In terms of actual development work, I did a little bit for three projects this week. Firstly the SCOTS corpus: after I’d added the ‘cite this page’ feature to the Mapping Metaphor website last week Wendy thought it would be a good idea if I could add a similar feature to the SCOTS corpus. I added this in for both SCOTS and CMSW and I’m sure it will be a very useful feature. I also got back into DSL development duties, finishing off the reworking of the advanced search results page. I had previously split this into two tabs and had added improved pagination facilities but Ann wanted the results for DOST and SND to appear side by side rather than in separate tabs. She wanted a few other changes made too and I think I managed to get all of this in place this week. Hopefully we’ll be able to ‘go live’ with the changes once I’m back from my holiday. I also spent a bit of time with the Digital Humanities Network website. This website looks like the University website but doesn’t run within its content management system. It does however rely on a lot of the scripts from their system and some changes had been made to these scripts this week which were unfortunately causing the digital humanities website’s JavaScript to completely break. I managed to find a workaround for this but there are still some aspects that are not quite right and I’ll need to have a further look into this once I’m back. That’s all for now though.

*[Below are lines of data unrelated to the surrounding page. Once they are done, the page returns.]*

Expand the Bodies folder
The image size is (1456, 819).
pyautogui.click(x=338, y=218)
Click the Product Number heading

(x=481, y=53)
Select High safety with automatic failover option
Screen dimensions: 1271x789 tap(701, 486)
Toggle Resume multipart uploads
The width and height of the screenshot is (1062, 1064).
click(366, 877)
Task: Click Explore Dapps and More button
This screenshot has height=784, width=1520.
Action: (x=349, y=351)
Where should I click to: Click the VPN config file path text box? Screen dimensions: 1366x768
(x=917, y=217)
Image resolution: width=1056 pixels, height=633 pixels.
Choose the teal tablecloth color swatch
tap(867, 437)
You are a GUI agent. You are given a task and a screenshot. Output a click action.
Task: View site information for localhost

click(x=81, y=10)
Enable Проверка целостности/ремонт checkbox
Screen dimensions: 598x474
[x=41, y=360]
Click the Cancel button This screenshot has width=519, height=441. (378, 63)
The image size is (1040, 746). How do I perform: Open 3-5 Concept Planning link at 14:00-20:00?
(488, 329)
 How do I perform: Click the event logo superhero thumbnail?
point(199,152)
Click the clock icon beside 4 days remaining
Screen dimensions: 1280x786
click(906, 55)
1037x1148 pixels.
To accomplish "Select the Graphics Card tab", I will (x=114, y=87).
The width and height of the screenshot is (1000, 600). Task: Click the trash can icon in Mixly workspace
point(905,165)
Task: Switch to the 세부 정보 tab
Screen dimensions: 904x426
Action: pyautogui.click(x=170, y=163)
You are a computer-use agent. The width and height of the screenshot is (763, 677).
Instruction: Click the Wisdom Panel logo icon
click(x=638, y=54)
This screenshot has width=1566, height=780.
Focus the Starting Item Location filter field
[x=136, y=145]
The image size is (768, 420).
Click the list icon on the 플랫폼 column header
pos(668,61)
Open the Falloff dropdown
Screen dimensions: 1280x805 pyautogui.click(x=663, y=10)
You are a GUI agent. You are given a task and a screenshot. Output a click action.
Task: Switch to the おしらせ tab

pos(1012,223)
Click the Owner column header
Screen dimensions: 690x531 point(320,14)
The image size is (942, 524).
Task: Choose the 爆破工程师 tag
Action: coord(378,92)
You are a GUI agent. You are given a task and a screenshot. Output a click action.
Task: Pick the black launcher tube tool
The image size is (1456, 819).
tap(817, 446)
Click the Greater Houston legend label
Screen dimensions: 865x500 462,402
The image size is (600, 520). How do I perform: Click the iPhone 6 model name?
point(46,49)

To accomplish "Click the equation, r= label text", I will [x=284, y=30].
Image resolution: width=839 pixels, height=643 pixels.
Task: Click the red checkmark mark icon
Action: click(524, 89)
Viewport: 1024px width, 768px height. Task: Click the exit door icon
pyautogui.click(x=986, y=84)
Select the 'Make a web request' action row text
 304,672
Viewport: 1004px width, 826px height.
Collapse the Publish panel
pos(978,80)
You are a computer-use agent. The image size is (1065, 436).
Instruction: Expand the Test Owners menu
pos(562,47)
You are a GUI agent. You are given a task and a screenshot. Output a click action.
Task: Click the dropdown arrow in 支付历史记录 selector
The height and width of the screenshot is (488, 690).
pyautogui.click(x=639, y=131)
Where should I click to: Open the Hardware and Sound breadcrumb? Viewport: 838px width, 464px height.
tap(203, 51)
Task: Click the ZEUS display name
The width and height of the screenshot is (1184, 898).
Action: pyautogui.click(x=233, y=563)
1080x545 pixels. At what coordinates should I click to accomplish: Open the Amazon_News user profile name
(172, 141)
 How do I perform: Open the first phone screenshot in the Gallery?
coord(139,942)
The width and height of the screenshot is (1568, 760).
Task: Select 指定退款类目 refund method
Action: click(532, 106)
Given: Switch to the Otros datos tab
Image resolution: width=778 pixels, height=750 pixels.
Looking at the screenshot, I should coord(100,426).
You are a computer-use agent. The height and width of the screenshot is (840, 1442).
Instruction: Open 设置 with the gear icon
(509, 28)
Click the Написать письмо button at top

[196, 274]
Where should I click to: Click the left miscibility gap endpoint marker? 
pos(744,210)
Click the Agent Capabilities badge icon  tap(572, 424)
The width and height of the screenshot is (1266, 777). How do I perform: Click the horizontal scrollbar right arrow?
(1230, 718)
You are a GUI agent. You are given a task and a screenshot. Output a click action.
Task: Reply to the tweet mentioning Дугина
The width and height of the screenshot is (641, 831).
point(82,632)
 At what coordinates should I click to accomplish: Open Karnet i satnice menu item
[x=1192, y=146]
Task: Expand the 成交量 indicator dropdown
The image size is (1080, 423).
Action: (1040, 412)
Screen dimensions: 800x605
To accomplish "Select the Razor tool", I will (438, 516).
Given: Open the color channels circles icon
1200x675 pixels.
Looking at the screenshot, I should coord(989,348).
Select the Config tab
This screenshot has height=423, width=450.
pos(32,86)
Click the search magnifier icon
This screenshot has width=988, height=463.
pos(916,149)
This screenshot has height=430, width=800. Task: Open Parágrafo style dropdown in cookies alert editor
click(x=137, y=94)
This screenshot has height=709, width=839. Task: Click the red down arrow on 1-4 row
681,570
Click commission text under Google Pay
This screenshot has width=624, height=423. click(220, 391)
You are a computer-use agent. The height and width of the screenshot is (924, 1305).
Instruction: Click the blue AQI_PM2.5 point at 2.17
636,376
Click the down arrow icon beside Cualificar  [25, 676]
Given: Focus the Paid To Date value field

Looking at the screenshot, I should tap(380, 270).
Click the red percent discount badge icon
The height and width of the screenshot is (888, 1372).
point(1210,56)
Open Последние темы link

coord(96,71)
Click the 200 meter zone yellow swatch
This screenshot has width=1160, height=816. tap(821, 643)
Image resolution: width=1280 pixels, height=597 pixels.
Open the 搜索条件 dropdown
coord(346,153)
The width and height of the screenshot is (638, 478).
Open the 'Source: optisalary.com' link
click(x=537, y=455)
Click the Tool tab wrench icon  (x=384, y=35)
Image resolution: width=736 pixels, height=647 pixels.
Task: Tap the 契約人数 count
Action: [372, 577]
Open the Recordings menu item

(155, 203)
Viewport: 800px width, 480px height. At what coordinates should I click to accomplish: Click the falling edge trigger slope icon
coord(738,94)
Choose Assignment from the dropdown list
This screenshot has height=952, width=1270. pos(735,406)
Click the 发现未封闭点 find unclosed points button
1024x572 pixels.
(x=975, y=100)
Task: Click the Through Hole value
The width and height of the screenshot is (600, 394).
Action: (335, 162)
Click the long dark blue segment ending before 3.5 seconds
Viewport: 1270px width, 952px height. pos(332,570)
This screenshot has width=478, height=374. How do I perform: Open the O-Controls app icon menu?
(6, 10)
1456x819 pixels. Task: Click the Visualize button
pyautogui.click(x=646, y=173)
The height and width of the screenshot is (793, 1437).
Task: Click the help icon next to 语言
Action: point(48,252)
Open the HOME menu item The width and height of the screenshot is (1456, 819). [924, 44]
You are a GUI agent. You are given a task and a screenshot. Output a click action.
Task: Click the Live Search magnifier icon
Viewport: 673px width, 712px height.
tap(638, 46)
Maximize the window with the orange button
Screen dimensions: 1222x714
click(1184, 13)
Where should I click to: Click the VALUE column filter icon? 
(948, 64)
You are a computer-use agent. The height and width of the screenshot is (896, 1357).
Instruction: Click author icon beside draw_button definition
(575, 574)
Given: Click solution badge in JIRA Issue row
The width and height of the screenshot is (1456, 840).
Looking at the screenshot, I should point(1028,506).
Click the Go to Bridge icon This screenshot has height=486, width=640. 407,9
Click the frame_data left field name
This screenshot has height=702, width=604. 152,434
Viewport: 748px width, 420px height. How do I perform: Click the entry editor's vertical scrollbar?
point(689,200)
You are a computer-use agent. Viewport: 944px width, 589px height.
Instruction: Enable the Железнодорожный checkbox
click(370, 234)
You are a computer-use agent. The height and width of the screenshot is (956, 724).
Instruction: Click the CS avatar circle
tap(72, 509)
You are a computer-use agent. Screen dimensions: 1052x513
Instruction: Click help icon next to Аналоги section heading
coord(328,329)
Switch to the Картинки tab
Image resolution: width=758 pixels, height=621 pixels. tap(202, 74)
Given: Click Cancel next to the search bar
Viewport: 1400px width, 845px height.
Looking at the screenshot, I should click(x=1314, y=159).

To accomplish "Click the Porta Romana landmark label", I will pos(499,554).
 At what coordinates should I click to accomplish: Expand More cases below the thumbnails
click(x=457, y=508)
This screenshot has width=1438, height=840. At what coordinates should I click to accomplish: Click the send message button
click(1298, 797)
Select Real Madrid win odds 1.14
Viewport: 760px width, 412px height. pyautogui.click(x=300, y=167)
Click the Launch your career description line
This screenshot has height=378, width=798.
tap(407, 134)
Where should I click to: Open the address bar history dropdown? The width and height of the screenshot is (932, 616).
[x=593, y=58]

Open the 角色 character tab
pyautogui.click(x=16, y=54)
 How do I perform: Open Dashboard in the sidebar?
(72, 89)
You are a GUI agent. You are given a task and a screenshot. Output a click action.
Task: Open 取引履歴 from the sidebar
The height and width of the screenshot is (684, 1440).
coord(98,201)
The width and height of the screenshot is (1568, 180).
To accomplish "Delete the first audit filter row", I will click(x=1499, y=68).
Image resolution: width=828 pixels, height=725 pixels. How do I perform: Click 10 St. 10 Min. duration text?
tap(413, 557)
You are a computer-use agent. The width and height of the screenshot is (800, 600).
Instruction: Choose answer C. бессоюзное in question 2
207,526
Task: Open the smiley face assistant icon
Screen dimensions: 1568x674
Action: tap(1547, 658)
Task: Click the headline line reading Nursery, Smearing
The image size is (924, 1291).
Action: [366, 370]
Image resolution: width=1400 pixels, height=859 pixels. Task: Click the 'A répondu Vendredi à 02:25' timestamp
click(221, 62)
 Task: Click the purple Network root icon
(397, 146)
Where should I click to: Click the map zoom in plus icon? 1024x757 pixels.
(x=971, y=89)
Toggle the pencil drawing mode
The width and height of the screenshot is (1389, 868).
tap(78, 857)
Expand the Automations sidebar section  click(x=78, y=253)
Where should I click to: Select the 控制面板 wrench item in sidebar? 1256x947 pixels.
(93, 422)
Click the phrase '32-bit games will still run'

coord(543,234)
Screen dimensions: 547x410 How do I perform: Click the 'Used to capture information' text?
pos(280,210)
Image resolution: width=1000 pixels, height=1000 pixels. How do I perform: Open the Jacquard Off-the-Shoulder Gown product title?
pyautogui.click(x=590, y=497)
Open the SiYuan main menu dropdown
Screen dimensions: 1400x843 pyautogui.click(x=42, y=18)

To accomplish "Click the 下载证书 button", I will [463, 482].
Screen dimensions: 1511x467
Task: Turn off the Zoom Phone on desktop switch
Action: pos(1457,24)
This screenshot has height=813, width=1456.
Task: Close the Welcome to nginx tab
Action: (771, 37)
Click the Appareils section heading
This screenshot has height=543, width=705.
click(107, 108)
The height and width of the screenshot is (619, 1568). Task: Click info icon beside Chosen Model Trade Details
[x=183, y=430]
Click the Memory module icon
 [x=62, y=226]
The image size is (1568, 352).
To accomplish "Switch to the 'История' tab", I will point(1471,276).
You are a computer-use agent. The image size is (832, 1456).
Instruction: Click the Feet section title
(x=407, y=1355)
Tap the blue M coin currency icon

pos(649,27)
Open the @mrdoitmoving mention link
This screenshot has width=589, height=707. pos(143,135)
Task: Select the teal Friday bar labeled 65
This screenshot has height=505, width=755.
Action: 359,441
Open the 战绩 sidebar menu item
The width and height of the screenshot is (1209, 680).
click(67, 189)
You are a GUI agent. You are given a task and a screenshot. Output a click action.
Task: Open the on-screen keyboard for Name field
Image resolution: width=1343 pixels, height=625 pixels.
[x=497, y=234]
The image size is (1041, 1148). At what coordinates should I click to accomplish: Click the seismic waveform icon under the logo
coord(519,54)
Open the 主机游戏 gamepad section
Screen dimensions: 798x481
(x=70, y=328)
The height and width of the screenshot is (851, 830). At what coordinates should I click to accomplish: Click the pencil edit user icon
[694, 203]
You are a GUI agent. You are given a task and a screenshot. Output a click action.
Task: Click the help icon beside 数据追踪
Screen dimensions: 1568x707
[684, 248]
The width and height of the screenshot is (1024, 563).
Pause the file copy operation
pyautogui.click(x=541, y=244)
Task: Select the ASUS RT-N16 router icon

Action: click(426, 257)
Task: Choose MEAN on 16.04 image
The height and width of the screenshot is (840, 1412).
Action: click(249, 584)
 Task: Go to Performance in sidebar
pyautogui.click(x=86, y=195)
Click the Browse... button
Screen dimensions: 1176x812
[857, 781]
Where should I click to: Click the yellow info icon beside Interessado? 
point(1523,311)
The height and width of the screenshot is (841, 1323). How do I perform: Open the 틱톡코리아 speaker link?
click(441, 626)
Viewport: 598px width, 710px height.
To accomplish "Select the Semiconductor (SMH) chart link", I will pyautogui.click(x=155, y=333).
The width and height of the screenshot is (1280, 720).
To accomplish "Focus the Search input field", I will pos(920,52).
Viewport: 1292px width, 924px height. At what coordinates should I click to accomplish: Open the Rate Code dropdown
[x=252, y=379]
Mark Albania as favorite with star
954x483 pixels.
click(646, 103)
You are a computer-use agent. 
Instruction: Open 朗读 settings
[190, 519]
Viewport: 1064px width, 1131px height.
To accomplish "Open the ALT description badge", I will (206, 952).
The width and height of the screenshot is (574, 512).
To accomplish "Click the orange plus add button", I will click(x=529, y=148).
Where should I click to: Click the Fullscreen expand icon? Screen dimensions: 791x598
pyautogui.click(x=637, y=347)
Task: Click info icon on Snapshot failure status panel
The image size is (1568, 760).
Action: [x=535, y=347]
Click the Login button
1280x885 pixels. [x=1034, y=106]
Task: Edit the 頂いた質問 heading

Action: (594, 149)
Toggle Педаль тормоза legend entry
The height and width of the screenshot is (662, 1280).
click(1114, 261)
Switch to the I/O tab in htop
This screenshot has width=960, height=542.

Week Beginning 12th January 2015

I completed the migration of the audio and video files for the Scottish Corpus website this week.  The Quicktime plugin is no longer used and instead audio uses the standard HTML5 Audio tag while video uses the HTML5 Video tag.  It took a while to get all of the media files migrated to newer formats and to get all of the Javascript updated so things like synchronisation and ‘jump to’ continued to work, but that’s it all done now.  It now means that the media files can be heard in all modern browsers on all devices (including smartphones and tablets), plus the server no longer needs to run the Darwin Streaming Server, which simplifies the server side of things and should make migrating the system to a new operating system (which Chris intends to do later this year) a lot easier.  You can see an example of the new interface here: http://www.scottishcorpus.ac.uk/document/?documentid=805

I had thought I would be spending some of this week working on Burns related things, but unfortunately Pauline is still not well so this has been pushed back to next week.  We should hopefully still be able to get the timeline and the tour maps available in time for Burns’ Night though.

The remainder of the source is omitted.